Phospholipase C releases full-length AtTLP3-GFP from the PM when heterologously expressed in N. benthamiana. A, D, G, J, M, P, S, V, Y, N. benthamiana leaf cells were transformed with full-length AtTLP3-GFP. B, E, H, K, N, Q, T, W, Z, N. benthamiana leaf cells were transformed the cytosolic and nucleoplasmic marker mCherry. C, F, I, L, O, R, U, X, AA, Merged images indicate the subcellular localization of full-length AtTLP3-GFP. Yellow color indicates the colocalization of green- and red-fluorescing proteins.
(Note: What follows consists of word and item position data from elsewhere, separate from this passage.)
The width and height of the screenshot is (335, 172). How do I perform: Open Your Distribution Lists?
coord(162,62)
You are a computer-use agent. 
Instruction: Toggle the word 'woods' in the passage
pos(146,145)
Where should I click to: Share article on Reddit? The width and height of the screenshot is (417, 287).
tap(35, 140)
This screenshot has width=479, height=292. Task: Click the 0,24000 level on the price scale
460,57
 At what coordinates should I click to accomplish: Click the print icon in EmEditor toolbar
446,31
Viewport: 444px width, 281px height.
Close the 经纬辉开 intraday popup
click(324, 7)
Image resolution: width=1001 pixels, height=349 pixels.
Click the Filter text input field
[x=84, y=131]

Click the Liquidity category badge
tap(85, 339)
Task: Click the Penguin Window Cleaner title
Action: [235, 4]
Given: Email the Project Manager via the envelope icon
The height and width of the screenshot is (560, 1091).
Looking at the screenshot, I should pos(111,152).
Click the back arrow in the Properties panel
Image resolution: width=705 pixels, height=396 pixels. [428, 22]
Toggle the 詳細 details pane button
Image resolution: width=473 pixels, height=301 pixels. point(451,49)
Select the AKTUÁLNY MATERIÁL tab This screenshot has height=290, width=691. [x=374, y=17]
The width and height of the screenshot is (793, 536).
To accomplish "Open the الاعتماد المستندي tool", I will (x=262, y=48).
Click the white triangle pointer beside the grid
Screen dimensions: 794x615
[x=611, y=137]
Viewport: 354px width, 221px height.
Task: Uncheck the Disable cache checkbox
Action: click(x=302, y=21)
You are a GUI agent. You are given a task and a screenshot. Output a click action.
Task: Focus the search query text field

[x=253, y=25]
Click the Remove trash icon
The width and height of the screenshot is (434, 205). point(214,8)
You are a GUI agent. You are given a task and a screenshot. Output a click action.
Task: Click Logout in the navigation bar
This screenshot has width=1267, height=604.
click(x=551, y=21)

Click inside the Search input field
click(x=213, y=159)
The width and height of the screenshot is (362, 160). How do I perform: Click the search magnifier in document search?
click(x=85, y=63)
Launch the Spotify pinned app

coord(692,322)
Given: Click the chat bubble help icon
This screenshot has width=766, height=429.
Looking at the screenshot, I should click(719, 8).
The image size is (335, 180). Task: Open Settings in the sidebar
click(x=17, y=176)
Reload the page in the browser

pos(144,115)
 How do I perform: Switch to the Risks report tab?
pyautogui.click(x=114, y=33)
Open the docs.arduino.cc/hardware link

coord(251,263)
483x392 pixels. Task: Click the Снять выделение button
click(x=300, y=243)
A to I, Full-length AtTLP3 fused to GFP displayed PM localization over time. J to R, Application of 20 mm H₂O₂ results in the relocalization of full-length AtTLP3-GFP from the PM to the cytosol and nucleus. J to L, PM localization of full-length AtTLP3-GFP before treatment (0 min). M to O, Cytosolic and nucleoplasmic localization of full-length AtTLP3-GFP at 30 min after application of 20 mm H₂O₂. P to R, Cytosolic and nucleoplasmic localization of full-length AtTLP3-GFP at 60 min after application of 20 mm H₂O₂. S to AA, Pretreatment with the phospholipase C inhibitor U73122 inhibits H₂O₂-triggered relocalization of full-length AtTLP3-GFP from the PM to the cytosol and nucleus. Treated cells were observed at 0 min (S–U), 30 min (V–X), and 60 min (Y–AA) after H₂O₂ application. Experiments were repeated three times with similar results. Bars = 20 µm.